Over the past 20 years, the software industry has professionalized its approach to development by adopting global quality measures such as the Capability Maturity Model or those based on function points. But software development in embedded systems has lagged behind the industry. Fewer software-development tools are available for embedded systems, and those that exist tend to focus on parts of the design cycle rather than the whole. Because embedded development requires expertise in software and in hardware engineering and physics, best practice includes the use of cross-functional teams of experts (feature-based development), development methodologies that apply common models and simulation tools, and "time boxing" (giving developers specific deadlines for deliverables). By instituting cross-functional teams and time-boxed development, one navigation systems company boosted its productivity to more than twice the industry average.

Implementing improvements

As in other industries where products increasingly rely on software, the automotive supply business needs to shift from a hardware-development mentality to one more attuned to the iterative nature of software development. As compared with many other software developers, those who create the automotive industry's embedded software are less likely to follow norms that have boosted productivity elsewhere—for example, measuring both the productivity of the development process (say, by feature points per person, per month) and the quality of the software (defects per feature point). These developers still labor under the hardware-development legacy, so hardware-oriented productivity measures still dominate their thinking. Until companies learn to deploy software-oriented metrics to measure the productivity of the development process, they will struggle to improve their performance and to make the right trade-offs, such as increasing their up-front investment in architecture to raise the quality of the software.

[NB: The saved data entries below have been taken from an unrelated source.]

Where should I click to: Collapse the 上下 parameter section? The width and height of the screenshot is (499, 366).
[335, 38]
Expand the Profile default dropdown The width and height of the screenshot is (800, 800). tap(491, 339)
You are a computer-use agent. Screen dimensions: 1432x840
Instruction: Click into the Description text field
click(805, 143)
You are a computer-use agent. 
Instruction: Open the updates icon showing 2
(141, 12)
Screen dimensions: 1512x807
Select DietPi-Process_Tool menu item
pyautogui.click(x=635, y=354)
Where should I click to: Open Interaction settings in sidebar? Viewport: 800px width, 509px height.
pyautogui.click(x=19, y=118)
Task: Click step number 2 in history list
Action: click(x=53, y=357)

Managers will also have a tough job changing established mind-sets. Within the company, they will have to persuade engineers to adopt metrics that closely monitor productivity—something that few employees rush to embrace. They will also have to make compelling fiscal arguments for trading out established architecture and development processes for more productive internal standards. Examples from other industries can help managers make the case for change, and the job will inevitably become easier as more auto suppliers get up to speed. In the larger web of the automotive supply network, individual players will have to become more familiar with how their systems interoperate with those of their suppliers. Proprietary advantage is important, but they can no longer afford to work within a black box, hoping that automakers will make all the necessary connections. In the absence of strong industry standards, systems integrators will have many new opportunities.

Auto manufacturing is just one industry—albeit a high-profile case—where the potential of embedded software is being squandered and the weakness of current models for developing it has been exposed. If auto and other manufacturers are to protect their reputation for quality, they and their suppliers will have to raise the quality of embedded software and make its development more productive while reducing time to market.

About the Authors

Wolfgang Huhn and Marcus Schaper are members of McKinsey's global IT practice. Wolfgang, a director, leads the industrial-IT practice and is based in Frankfurt; Marcus, an associate principal, specializes in managing the performance of IT, particularly software and applications, and is based in Hamburg.

This article was first published in the Spring 2006 issue of McKinsey on IT.

Notes

1For example, the Airbus A380 incorporates the Integrated Modular Avionics architecture, an established open architecture that uses common, standardized software components.

2Autosar is a standards body representing about 35 automakers and suppliers, with the goal of establishing common, open standards for electronic systems in automobiles. Jaspar is a similar standards organization for Japanese automakers and suppliers.

3McKinsey's maturity-assessment model assigns grades from 1 (ad hoc, nonmanaged) to 4 (world class).